Page 1 of 3 123 LastLast
Results 1 to 15 of 31
  1. #1
    Join Date
    Aug 2008
    Location
    Toronto, Canada
    Posts
    2,367

    Unanswered: db2 maintenance scripts - error checking

    I have a script that calls 2 other scripts: reorg, runstats and then executes db2rbind. All write to separate log files. I want to add error and possibly warning checking (check for $? = 4 or $? = 2). If some error/warning is detected, it will execute another script that writes to a log file monitored by ITM monitoring product.


    What's the best way to accomplish this? Do I have to add $? for every reorg/runstats command?
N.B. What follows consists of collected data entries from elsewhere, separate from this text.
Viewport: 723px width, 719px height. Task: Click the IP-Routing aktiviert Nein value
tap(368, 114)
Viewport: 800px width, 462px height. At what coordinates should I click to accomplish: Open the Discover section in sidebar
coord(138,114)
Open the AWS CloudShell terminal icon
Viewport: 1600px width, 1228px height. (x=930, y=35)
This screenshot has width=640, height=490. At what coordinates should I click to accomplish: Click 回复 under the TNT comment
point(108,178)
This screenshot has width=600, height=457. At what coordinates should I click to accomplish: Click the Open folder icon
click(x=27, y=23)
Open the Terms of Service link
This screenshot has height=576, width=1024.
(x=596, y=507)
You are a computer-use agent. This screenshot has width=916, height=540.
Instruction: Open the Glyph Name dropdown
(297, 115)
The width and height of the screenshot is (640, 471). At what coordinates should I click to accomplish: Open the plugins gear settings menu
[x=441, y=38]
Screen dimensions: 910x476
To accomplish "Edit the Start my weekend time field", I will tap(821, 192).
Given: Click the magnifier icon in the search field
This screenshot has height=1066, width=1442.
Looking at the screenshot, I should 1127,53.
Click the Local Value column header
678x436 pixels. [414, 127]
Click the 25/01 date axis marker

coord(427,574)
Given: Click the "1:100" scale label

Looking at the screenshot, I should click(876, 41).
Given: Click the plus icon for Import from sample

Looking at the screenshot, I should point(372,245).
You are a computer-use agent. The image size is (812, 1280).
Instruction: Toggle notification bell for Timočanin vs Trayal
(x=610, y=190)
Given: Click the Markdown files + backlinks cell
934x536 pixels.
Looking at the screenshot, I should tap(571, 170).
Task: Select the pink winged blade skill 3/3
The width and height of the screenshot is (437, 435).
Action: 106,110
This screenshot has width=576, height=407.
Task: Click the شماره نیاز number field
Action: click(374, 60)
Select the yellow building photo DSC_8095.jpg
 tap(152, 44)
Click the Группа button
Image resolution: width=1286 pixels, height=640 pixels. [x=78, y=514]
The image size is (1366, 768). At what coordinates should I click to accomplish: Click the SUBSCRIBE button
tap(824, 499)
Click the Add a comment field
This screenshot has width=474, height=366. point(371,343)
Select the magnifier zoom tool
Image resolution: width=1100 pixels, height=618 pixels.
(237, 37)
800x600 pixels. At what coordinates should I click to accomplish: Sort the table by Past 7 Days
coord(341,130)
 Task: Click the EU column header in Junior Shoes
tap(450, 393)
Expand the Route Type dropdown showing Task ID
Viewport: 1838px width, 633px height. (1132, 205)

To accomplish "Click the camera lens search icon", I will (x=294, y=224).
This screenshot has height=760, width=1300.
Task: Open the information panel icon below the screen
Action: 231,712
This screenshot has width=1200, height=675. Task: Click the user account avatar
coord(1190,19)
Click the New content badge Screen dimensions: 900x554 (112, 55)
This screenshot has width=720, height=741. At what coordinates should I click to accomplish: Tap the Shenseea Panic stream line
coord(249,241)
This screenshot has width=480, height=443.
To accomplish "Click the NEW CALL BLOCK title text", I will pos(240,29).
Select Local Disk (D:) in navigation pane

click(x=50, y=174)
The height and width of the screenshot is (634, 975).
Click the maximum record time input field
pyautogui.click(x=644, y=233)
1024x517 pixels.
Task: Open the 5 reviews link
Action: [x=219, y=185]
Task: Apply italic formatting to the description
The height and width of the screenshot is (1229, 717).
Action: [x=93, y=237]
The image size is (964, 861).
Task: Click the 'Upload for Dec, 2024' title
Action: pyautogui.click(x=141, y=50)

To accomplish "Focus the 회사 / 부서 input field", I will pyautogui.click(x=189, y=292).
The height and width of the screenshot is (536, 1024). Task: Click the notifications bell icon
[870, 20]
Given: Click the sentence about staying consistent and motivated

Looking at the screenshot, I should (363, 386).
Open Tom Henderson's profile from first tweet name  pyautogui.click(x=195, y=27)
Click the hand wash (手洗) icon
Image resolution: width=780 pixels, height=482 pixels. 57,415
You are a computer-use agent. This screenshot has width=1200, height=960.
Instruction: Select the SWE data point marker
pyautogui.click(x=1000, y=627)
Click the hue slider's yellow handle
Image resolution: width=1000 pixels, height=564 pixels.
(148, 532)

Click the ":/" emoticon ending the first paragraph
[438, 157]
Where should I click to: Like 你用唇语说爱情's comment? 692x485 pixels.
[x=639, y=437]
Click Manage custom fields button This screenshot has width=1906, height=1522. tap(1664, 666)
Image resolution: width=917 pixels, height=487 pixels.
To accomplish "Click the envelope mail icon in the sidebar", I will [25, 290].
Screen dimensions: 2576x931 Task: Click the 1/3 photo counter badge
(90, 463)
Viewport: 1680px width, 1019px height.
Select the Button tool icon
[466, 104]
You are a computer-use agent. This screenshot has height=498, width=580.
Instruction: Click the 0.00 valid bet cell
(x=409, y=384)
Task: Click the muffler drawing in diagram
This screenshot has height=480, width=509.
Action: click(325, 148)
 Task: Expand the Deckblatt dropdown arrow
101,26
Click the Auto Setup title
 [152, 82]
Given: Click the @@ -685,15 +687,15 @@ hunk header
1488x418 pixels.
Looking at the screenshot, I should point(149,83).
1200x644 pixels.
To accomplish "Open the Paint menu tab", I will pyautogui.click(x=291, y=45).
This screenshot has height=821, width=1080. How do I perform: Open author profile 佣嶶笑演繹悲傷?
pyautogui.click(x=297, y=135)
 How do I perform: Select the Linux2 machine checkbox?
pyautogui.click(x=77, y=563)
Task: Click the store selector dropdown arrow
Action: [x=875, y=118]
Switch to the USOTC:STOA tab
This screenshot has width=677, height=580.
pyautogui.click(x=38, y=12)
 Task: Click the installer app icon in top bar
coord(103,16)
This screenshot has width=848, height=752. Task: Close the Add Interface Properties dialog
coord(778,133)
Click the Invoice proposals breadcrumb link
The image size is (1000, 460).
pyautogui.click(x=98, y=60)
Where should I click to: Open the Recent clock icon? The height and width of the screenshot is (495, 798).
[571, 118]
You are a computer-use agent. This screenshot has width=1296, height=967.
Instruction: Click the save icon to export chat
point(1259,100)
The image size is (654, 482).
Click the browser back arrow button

Or could I grep the log files for != DB20000I or something similar?

    Does anyone have any examples of error checking for reorg/runstats/rebind maintenance scripts?

  2. #2
    Join Date
    Apr 2012
    Posts
    1,035
    Provided Answers: 18
    My preferred style is to always check the exit-code from CLP.
    It takes minimal effort and the benefits far outweigh the costs.
    I use a common function (whether inlined in the script or dotted in) to do the logging work (and separate common functions for fatal error handling , rollback etc).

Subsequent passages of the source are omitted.